Ownership and control of virtual identities

Control of an individual's virtual identity is yet another example of this future intellectual property battlefield. In this book, I've talked a lot about Blizzard's extraordinarily successful game, World of Warcraft (WoW). I've talked about how WoW players have an incredible investment in the avatars they create. Players spend months, years even, creating their avatars, collecting different weapons, armor, articles of clothing, and so on by playing the game. And, as shown in Chapter 6 with the character Justus, WoW players invest a lot of their real identities in the characters they create. For most of them, that avatar belongs to them; they made it and they invested significant resources in its creation. This is also true for users of the social network Second Life. They also identify with their avatars so strongly that users are living a “second life” through those avatars as well as the spaces they create. For WoW and Second Life users, their avatars are their virtual identities. So if these users want to share an image of their virtual selves with others, they should be able to do so, right?

Wrong. They can't share their virtual identities because (1) screen captures are considered “derivative works” and (2) because Blizzard owns World of Warcraft and Linden Labs owns Second Life. Blizzard had hundreds of artists, designers, and programmers create the armor, weapons, clothing, and mounts that players collect. As a result, they own the game and any derivative works that come from it. If a player wished, for example, to create a line of t-shirts and posters with her avatar on the front that she would sell through, say, Café Press, then Blizzard could sue for copyright infringement. And again, this makes sense from Blizzard's perspective, as the company provided all the artwork and software required to derive that particular avatar's configuration. But from the player's perspective, the avatar is her virtual self; it's who she is in that world. In the real world, she might wear Lee blue jeans to work every day; that doesn't mean she has to give Lee a cut of her salary or, to carry the analogy further, that Lee has the right to tell her she can't go to that particular job because she's wearing jeans they designed.

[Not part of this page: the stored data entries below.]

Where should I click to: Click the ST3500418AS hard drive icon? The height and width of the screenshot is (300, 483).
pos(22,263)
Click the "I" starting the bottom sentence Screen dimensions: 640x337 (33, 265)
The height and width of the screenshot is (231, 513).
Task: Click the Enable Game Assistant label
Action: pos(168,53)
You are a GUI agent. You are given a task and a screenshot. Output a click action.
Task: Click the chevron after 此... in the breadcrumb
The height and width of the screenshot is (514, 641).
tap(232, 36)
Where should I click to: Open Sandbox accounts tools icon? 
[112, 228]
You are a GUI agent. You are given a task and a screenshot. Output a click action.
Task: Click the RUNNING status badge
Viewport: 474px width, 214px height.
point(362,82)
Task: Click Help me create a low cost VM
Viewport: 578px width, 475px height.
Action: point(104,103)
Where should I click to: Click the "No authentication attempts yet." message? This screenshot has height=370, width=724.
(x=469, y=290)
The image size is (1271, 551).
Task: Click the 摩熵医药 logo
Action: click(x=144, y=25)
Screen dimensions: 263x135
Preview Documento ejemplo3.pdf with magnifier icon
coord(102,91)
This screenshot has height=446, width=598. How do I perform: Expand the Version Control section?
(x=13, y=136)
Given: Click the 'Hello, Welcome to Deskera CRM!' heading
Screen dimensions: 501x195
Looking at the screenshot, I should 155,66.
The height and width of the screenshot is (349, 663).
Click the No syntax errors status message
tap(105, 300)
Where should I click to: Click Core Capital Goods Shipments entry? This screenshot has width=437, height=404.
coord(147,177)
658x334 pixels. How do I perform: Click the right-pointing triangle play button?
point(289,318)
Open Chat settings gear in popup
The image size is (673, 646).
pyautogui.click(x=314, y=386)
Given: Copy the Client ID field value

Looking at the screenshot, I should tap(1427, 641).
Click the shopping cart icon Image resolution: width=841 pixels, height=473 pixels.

Ownership of purchasing identities

Beacon was an application that would tell other users on Facebook what products and services an individual was purchasing. The idea, presumably, was that knowing what videos your friends were renting, what movie tickets they were purchasing, and what video games they were buying would encourage you to make similar purchase decisions. However, the loss of control over the information being revealed about a user's Facebook identity infuriated large numbers of Facebook users who brought a class action lawsuit against Beacon, Blockbuster, Fandango, Overstock, Gamefly, Hotwire, and a small number of other companies who had partnered with Beacon to provide the service. In this case, the virtual identity wasn't an image or an avatar, it was the ability to control the story or picture of an individual that emerged through his or her purchasing decisions. The virtual identity in this case may be less tangible than an avatar, yet users’ need to own and control it is no less passionate.